EXERCISE:
If a line of the data contains the word "Flag", it is counted; report how many such lines there are and nothing else.

Stored data entries:

########################################

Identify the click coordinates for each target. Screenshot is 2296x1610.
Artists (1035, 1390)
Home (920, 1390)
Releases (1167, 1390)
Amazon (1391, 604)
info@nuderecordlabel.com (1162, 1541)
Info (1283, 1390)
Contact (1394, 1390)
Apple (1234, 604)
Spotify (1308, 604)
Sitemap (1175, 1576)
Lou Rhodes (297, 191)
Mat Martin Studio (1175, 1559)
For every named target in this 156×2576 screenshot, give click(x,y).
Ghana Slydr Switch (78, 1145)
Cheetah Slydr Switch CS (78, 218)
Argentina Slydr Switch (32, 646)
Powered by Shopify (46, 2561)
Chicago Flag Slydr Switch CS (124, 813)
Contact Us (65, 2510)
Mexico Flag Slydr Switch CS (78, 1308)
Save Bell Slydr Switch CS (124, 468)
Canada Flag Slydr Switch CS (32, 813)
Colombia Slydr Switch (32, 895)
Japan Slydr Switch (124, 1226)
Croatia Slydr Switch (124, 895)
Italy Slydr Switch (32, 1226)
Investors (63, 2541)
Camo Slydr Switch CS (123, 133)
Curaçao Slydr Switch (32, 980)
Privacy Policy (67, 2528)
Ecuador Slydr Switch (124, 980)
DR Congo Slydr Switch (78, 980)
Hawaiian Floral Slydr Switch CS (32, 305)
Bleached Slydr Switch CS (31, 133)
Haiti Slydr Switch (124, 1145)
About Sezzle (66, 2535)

########################################

EXERCISE RESULT:
3